**Work instruction:** In the records below, find the line containing "Given: Open the 索尼WF-1000XM3". Output it and every line after it to the end, unchanged, with no pictures.

**Dataset records:**
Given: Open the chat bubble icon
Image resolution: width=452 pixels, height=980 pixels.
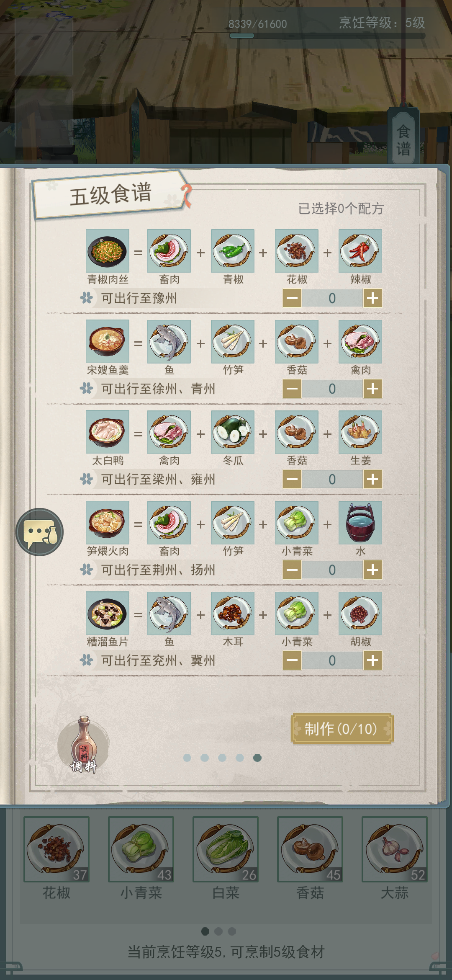Looking at the screenshot, I should [40, 532].
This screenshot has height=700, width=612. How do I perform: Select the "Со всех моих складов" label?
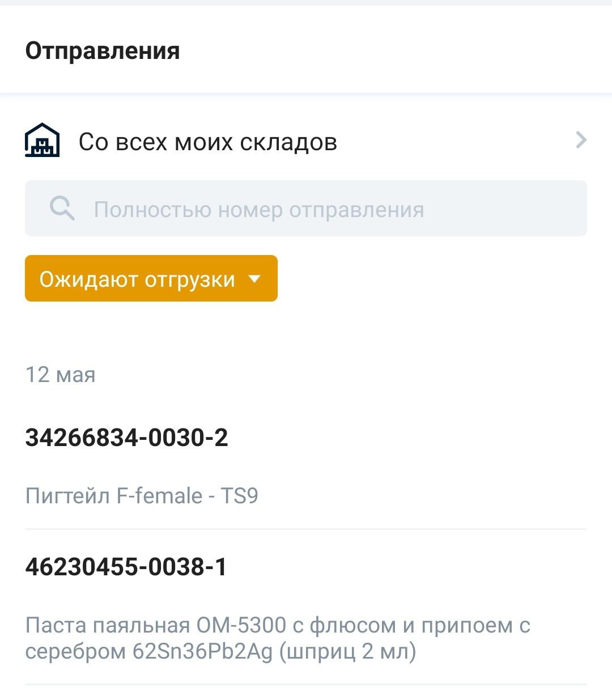click(207, 142)
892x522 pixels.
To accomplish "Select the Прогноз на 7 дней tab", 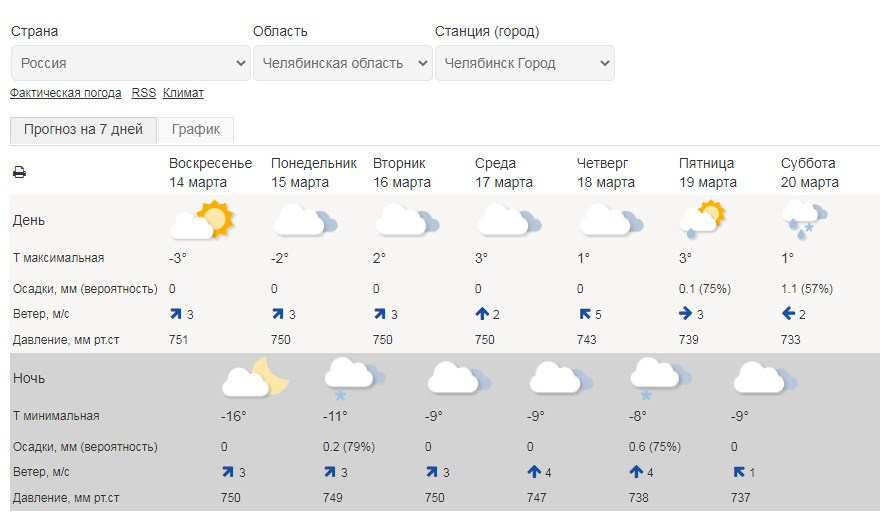I will (x=83, y=130).
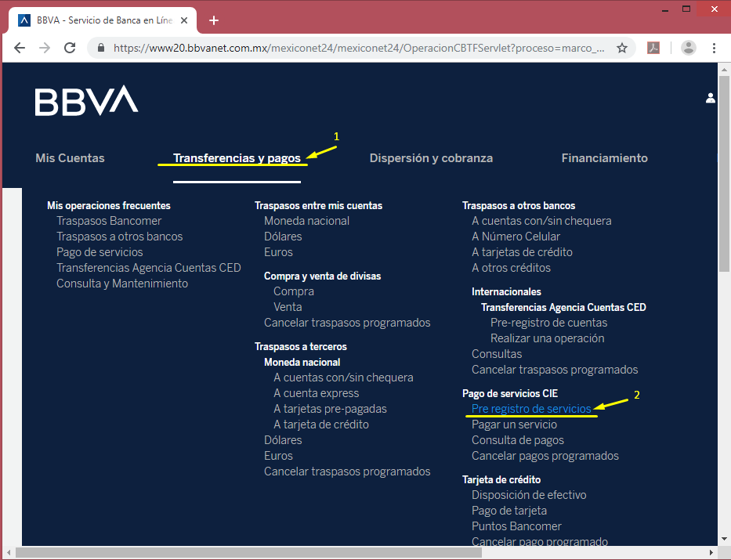This screenshot has width=731, height=560.
Task: Open Cancelar traspasos programados under Traspasos a terceros
Action: click(x=347, y=471)
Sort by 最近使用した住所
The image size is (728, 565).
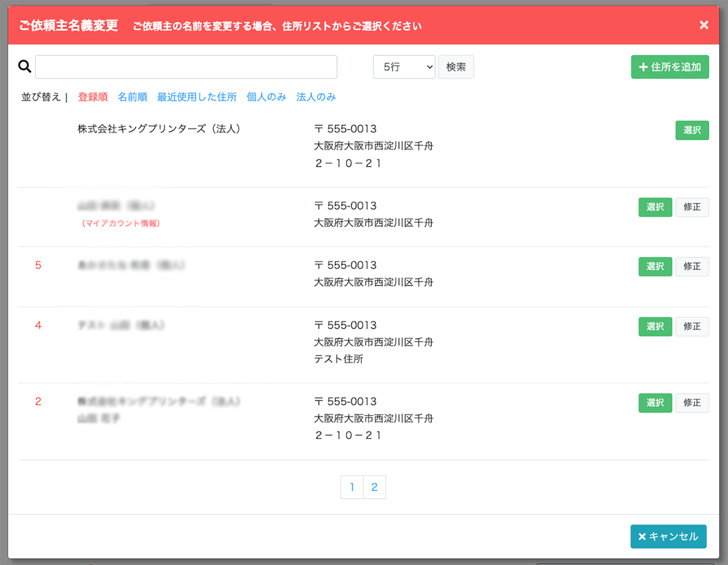click(x=197, y=97)

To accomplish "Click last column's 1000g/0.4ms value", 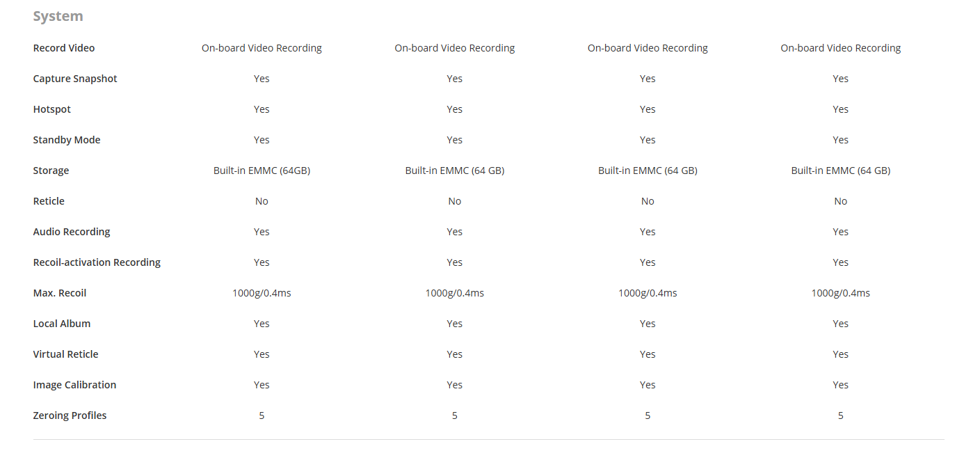I will (840, 293).
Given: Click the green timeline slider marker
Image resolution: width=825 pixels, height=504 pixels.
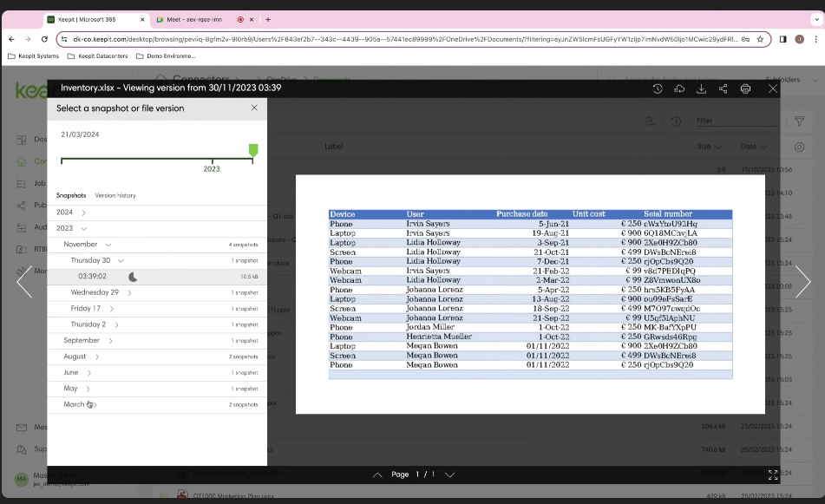Looking at the screenshot, I should point(253,151).
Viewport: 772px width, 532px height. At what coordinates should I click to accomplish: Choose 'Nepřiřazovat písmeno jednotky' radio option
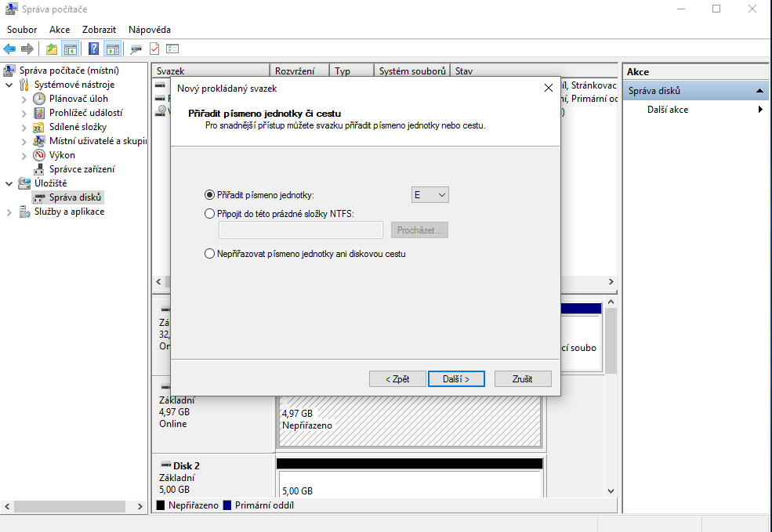coord(209,254)
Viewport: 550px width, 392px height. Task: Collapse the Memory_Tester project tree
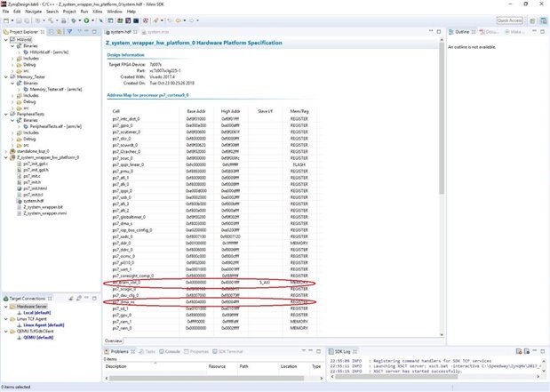coord(5,77)
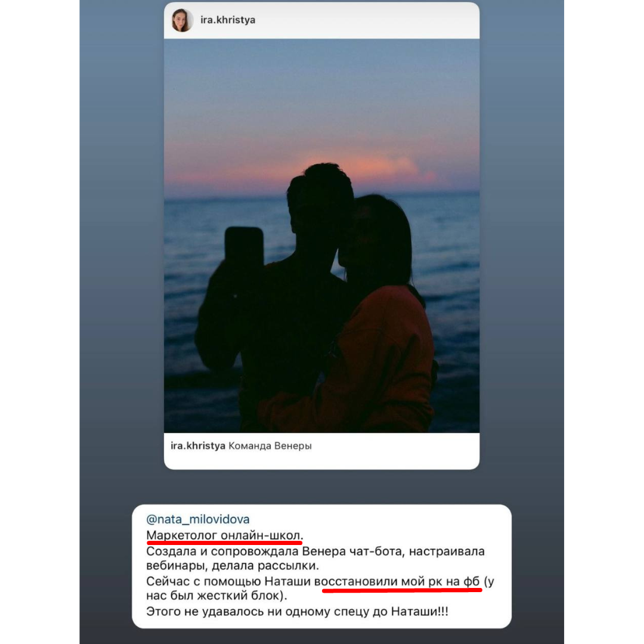The height and width of the screenshot is (644, 644).
Task: Tap the caption text Команда Венеры
Action: 270,445
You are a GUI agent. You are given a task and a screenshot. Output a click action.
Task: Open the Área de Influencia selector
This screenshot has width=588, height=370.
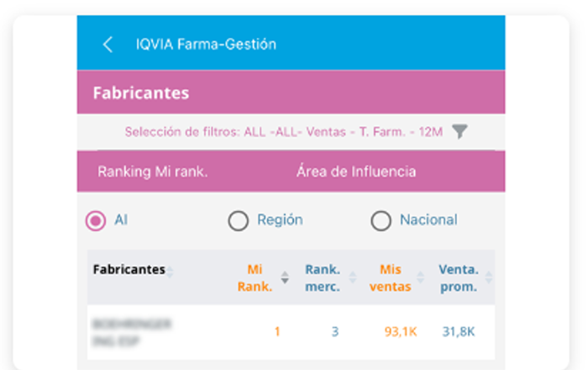point(356,172)
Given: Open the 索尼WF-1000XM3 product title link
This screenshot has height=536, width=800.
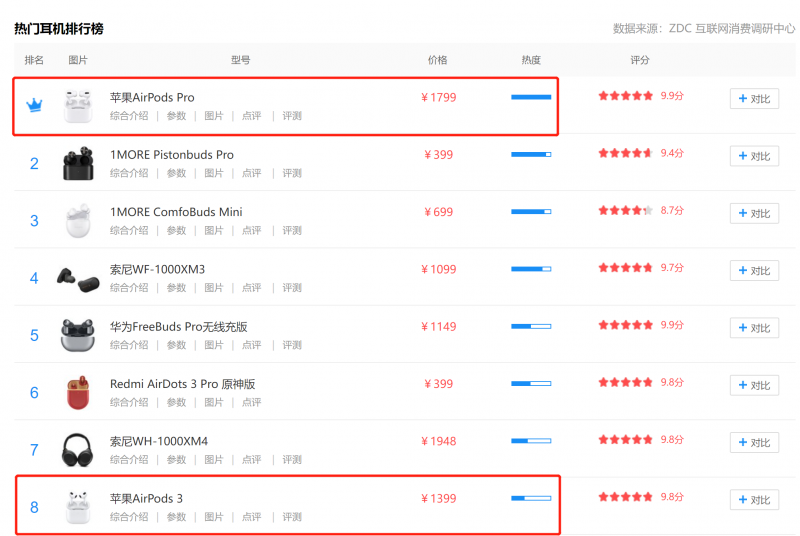Looking at the screenshot, I should [157, 269].
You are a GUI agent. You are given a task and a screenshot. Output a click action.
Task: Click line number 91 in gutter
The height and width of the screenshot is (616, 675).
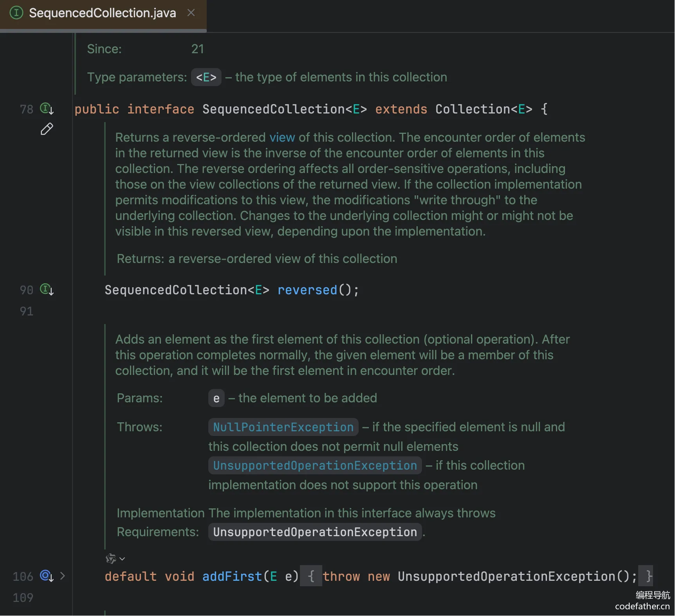click(x=26, y=311)
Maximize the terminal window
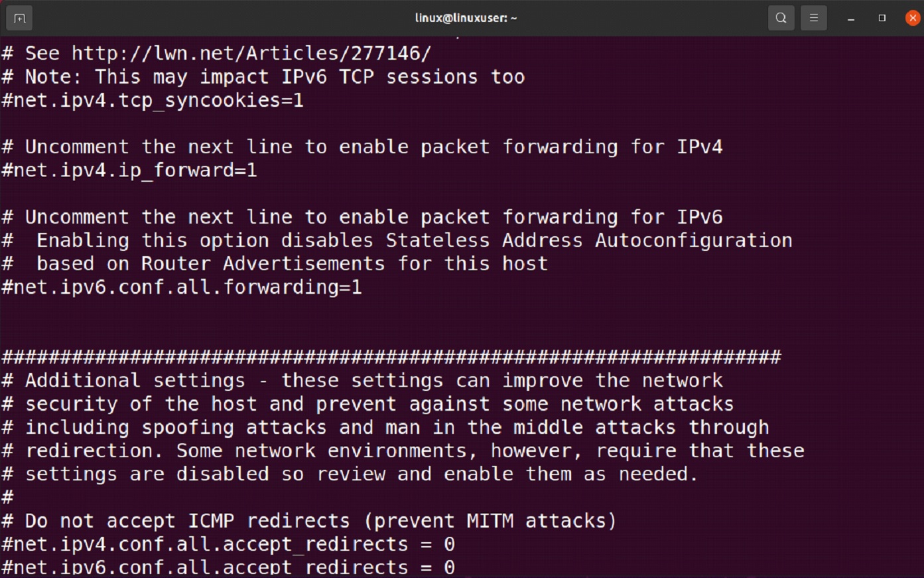This screenshot has width=924, height=578. (882, 18)
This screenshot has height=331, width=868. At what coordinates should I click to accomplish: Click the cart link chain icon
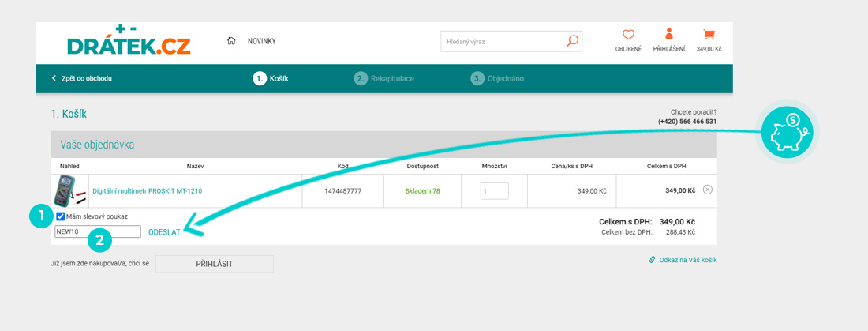(x=652, y=259)
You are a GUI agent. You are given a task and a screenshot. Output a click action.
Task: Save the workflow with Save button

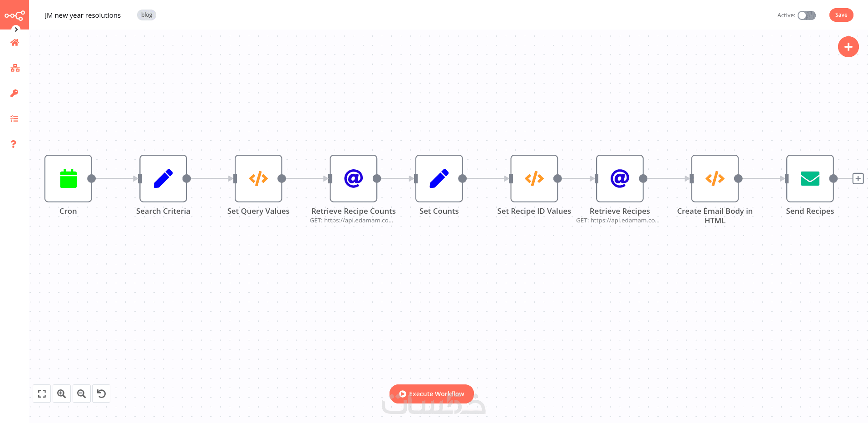(841, 15)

**Result of the task:**
Given: Open the 索尼WF-1000XM3 product title link
This screenshot has height=536, width=800.
Looking at the screenshot, I should [157, 269].
You are a GUI agent. You are given a task and a screenshot. Output a click action.
Task: Click line number 91 in gutter
The height and width of the screenshot is (616, 675).
click(x=26, y=311)
Maximize the terminal window
This screenshot has width=924, height=578. (882, 18)
This screenshot has height=331, width=868. At what coordinates should I click to accomplish: Click the cart link chain icon
(x=652, y=259)
You are a GUI agent. You are given a task and a screenshot. Output a click action.
Task: Save the workflow with Save button

(841, 15)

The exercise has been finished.